Şimdi İslam’ın bu saydığımız iki alt başlık ile bir problemi var mı, inceleyelim.

  1. BİLGİ ve TEKNOLOJİYE UYUM: İnsanlık tarihi ilerledikçe bir kısım icatların ortaya çıktığı, evrenimizin yapısının daha iyi anlaşılabildiği bir gerçektir. Tıpkı bebeklik, emekleme, çocukluk, gençlik dönemleri geçiren bir insan gibi insanlık ta aynı dönemlerden geçmektedir. Oluşturduğu her bir bilgiyi bir sonraki nesle aktarmakta ve yeni nesiller daha çocukluk yaşlarında bu aktarılan evrensel bilgiler ile tanışmaktadır. Fakat “bilgi”nin sonsuz olduğunu düşünürsek ve sonsuzun yanında hiçbir rakamın önemli olmadığını hatırlarsak aslında elde ettiğimiz bilgiler bizi evrende hiçbir zaman “cahil” sıfatını hak ediyor olmaktan kurtaramayacaktır. Evrene ve sonsuzluğa göre her zaman cahil olacağız. Bilginliğimiz ise sadece eski durumumuza göredir. Yani göreceli bir bilginlik kazanabiliriz ancak. Bu durum insanlar arasında da aynıdır. Bugün “Science” dergisinde birkaç makalesi olduğu için kendini yere göğe sığdıramayan bir profesör yarınların nesillerindeki çocuklar kadar evreni iyi tanımayacaktır. Tıpkı devrinin en önemli âlimi olan Sokrates’in bugün bir ilkokul çocuğu kadar biyoloji, fizik veya tıbbı bilememesi gibi. O halde insan önce haddini bilmeli, bu cahilliğin sonsuz bilgi yanında hiçbir zaman yakasını bırakmayacak bir unvanı olduğunu hatırlamalı ve kendini katmerli cahil olarak gösteren kibrini bir kenara bırakmalıdır. Bunun konumuzla yakın alakası var. Çünkü bugünün kibirli insanlığı birazcık bilgi seviyesinde ilerleyince (ama sonsuzun yanında bir hiç) geriye dönüp teknolojinin göreceli olarak daha zayıf olduğu bir topluma bakıyorlar ve Allah neden bu dini bilgisiz bir toplumda başlatmış diye burun kıvırıyorlar. Oysa sizin bugünkü egonuza uyacak bir din tekrar gönderse yarının medeniyetleri de size burun kıvıracaklar ve muhtemelen sizi cahil ve itici bir kültüre sahip görüp aşağılayacaklardır. Öyleyse insanoğlunun sosyolojik, psikolojik yapısını yani toplumsal ve bireysel yapıyı düzende tutmayı amaçlayan din kurallarını teknoloji ile hiçbir zaman karşılaştırmamak gerektir. Biri diğerinin alternatifi olamaz. Üstelik Kuran, hiçbir zaman bilime karşı çıkmamış tam tersine aklı ve bilimi teşvik etmiştir. Onlarca ayette, akıl etmeği ve araştırmayı emreder.

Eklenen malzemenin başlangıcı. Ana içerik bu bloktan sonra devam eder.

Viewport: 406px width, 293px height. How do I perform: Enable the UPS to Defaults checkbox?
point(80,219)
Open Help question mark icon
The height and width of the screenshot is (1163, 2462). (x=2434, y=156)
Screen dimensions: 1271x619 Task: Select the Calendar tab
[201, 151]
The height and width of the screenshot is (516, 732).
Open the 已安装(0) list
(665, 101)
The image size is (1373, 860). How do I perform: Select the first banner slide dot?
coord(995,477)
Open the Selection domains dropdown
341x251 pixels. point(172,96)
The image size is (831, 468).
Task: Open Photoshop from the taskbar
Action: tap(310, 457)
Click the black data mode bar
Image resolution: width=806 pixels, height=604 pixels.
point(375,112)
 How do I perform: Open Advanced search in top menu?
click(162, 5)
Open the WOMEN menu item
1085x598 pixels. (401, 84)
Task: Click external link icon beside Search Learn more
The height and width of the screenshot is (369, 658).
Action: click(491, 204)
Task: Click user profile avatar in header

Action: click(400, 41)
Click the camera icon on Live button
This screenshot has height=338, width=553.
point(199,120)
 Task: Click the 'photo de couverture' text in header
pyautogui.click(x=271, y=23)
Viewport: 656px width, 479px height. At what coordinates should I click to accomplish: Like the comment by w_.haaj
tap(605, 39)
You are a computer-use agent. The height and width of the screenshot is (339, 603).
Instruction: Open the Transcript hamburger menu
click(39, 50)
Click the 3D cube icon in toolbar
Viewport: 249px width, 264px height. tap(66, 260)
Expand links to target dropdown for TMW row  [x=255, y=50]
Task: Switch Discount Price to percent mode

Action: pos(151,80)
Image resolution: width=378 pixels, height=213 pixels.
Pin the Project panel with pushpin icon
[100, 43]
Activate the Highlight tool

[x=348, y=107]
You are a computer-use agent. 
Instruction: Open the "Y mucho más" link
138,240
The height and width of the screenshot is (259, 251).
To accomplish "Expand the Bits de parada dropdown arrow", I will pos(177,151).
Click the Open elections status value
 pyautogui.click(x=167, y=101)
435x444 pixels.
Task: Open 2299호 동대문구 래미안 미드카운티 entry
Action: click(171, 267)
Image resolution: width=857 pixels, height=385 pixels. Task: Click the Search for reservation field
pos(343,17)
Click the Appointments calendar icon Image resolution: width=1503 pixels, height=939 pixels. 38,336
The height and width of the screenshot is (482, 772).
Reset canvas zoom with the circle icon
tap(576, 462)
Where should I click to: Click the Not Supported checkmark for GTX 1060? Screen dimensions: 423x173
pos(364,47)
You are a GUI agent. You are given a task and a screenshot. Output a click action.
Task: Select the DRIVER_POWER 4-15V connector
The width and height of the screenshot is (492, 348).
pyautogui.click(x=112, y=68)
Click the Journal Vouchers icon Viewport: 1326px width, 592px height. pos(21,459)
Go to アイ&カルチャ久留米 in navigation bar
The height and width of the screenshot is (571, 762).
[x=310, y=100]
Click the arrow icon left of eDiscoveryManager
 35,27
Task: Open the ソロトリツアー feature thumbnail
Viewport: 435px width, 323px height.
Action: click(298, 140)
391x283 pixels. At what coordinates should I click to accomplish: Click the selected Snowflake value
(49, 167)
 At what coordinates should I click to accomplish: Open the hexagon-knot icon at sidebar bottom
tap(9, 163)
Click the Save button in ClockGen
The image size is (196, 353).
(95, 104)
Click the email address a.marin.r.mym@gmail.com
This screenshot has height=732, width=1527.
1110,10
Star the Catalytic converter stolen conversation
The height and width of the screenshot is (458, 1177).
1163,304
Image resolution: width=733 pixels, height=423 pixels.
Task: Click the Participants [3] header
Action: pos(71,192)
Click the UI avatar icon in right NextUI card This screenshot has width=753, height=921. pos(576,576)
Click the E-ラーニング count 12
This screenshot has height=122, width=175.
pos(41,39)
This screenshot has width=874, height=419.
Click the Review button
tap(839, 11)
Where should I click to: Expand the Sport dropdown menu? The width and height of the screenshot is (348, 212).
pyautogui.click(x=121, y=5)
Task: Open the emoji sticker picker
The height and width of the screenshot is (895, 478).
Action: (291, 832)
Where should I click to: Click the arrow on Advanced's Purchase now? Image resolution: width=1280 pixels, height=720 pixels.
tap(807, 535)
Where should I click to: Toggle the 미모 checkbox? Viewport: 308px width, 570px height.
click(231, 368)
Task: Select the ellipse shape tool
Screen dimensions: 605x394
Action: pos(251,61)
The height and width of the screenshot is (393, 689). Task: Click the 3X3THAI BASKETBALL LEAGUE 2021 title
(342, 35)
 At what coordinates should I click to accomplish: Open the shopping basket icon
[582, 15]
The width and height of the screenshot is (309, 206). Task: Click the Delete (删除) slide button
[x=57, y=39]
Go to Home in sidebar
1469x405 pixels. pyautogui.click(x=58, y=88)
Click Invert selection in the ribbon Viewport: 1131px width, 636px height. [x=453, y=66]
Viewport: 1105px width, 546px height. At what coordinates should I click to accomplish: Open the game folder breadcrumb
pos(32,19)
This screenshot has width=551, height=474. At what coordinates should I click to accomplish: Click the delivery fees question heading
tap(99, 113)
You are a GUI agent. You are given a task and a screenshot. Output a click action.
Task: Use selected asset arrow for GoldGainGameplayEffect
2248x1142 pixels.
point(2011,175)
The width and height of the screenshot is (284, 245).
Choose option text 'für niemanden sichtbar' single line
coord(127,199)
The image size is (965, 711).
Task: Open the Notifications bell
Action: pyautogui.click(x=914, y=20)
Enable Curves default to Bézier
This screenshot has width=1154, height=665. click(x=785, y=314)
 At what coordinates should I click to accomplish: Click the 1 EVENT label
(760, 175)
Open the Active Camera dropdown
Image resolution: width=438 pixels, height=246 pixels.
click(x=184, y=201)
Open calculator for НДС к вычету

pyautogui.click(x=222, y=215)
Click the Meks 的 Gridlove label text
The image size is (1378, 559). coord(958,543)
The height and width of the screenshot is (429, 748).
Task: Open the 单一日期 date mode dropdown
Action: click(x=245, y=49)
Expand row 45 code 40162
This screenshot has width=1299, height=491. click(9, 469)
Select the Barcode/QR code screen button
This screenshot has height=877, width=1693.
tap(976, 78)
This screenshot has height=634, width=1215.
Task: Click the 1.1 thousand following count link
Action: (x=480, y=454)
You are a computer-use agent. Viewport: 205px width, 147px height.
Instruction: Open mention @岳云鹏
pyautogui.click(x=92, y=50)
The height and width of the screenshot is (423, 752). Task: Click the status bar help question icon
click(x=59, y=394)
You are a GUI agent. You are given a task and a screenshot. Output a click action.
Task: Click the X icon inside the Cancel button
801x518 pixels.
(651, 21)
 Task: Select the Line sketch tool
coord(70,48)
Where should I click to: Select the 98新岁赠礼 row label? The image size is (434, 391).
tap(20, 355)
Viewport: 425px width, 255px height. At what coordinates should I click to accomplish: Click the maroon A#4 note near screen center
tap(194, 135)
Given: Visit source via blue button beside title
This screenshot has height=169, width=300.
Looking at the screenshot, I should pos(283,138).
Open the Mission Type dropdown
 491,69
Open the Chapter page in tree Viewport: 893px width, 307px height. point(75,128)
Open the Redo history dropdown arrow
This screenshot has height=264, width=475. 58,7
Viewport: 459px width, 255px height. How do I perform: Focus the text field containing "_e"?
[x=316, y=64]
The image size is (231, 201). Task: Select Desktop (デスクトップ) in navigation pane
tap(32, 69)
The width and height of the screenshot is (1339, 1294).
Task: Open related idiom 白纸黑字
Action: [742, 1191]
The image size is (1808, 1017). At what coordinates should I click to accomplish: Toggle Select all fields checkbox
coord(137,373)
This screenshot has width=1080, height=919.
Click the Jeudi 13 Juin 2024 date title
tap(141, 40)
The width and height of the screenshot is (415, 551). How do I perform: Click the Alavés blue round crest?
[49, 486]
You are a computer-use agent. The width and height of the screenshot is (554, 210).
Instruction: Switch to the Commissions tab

‘Yeryüzünde gezip dolaşın. Allah’ın mahlûkatı başlangıçta nasıl yarattığına dikkatlice düşünerek bakın, inceleyin.” Ankebut 20

Ne de az düşünürsünüz! ( Mümin :58)

Aklınızı kullanmaz mısınız? ( Bakara: 44)

Hiç bilenle bilmeyen bir olur mu? ( Zümer: 9)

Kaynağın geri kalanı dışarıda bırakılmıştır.